═════ DATA PROVIDED ═════

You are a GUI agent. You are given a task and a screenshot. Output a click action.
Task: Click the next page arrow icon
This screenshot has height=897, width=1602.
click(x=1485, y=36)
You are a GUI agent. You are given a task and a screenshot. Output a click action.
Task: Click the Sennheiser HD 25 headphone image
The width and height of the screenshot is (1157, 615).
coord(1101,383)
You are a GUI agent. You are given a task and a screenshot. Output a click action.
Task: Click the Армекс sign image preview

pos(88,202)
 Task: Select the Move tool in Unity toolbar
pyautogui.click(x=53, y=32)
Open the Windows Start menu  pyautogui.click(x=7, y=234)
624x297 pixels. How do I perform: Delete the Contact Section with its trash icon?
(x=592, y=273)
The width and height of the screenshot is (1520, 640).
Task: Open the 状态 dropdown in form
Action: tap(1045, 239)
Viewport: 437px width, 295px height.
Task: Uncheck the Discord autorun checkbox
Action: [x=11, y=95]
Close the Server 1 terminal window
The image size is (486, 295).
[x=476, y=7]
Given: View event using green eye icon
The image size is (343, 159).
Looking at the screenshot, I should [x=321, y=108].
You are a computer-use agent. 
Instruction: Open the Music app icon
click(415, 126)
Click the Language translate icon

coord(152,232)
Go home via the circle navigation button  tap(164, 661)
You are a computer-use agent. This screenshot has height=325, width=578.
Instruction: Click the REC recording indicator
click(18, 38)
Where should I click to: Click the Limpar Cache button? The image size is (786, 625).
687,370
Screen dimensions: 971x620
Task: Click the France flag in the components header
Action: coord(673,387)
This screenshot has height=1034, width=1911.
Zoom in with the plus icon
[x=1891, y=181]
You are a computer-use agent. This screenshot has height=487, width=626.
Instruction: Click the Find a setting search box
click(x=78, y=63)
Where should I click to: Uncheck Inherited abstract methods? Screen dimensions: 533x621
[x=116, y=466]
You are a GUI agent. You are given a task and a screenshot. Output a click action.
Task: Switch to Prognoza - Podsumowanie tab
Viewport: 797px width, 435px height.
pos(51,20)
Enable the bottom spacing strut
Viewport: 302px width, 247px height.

═════

## YOUR GOAL
Give back only the lines from the one containing "Zoom in with the plus icon" through the final line of the entries above, exactly as written, both included.

## EXERCISE RESULT
Zoom in with the plus icon
[x=1891, y=181]
You are a computer-use agent. This screenshot has height=487, width=626.
Instruction: Click the Find a setting search box
click(x=78, y=63)
Where should I click to: Uncheck Inherited abstract methods? Screen dimensions: 533x621
[x=116, y=466]
You are a GUI agent. You are given a task and a screenshot. Output a click action.
Task: Switch to Prognoza - Podsumowanie tab
Viewport: 797px width, 435px height.
pos(51,20)
Enable the bottom spacing strut
Viewport: 302px width, 247px height.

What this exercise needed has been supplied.